Sebagai salah satu negara dengan penduduk muslim terbesar di dunia sertifikasi halal di Indonesia mempunyai peran penting dalam keberhasilan dan kelancaran berbisnis. Sertifikat halal merupakan jaminan yang diberikan secara resmi terkait suatu produk bahwa produk tersebut memenuhi standar kehalalan sesuai prinsip syariat Islam. Terdapatnya sertifikat halal menjadi salah satu pertimbangan konsumen dalam memilih produk yang tepat dan sesuai.
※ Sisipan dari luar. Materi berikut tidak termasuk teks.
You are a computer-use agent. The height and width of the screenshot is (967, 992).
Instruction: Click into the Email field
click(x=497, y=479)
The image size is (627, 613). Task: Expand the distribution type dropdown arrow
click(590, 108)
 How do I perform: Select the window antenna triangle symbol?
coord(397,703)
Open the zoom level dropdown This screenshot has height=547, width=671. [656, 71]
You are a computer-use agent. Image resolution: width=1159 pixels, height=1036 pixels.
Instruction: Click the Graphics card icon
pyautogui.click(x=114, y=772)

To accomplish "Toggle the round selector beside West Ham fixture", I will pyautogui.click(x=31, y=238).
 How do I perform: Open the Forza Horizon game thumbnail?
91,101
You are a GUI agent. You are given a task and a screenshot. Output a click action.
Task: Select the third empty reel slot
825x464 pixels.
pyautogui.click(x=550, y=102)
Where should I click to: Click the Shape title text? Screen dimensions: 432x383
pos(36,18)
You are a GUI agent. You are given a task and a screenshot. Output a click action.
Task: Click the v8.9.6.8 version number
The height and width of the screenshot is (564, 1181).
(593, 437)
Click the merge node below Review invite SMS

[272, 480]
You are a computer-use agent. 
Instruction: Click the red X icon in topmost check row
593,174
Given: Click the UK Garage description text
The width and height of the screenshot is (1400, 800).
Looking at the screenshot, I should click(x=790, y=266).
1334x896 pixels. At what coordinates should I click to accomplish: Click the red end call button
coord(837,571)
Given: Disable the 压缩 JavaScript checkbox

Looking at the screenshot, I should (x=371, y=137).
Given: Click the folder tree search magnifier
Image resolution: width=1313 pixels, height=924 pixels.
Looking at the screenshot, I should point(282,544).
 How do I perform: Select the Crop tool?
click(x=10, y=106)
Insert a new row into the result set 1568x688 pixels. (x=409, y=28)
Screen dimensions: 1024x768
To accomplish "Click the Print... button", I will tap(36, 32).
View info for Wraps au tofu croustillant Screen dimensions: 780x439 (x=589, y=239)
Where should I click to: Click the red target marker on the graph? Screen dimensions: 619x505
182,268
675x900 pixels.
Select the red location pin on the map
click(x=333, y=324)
Sertifikasi halal dengan posisi yang penting tersebut diatur secara resmi di Indonesia dengan diberlakukannya Undang-Undang Nomor 33 Tahun 2014 tentang Jaminan Produk Halal (UU JPH). Regulasi oleh pemerintah terkait dengan isu sertifikasi halal tersebut menimbulkan konsekuensi hukum bagi pelaku usaha yang ingin mempunyai sertifikat halal untuk produknya berupa kewajiban, prosedur, biaya, dan sanksi hukum terkait sertifikasi halal di Indonesia yang akan dibahas lebih lanjut di artikel ini.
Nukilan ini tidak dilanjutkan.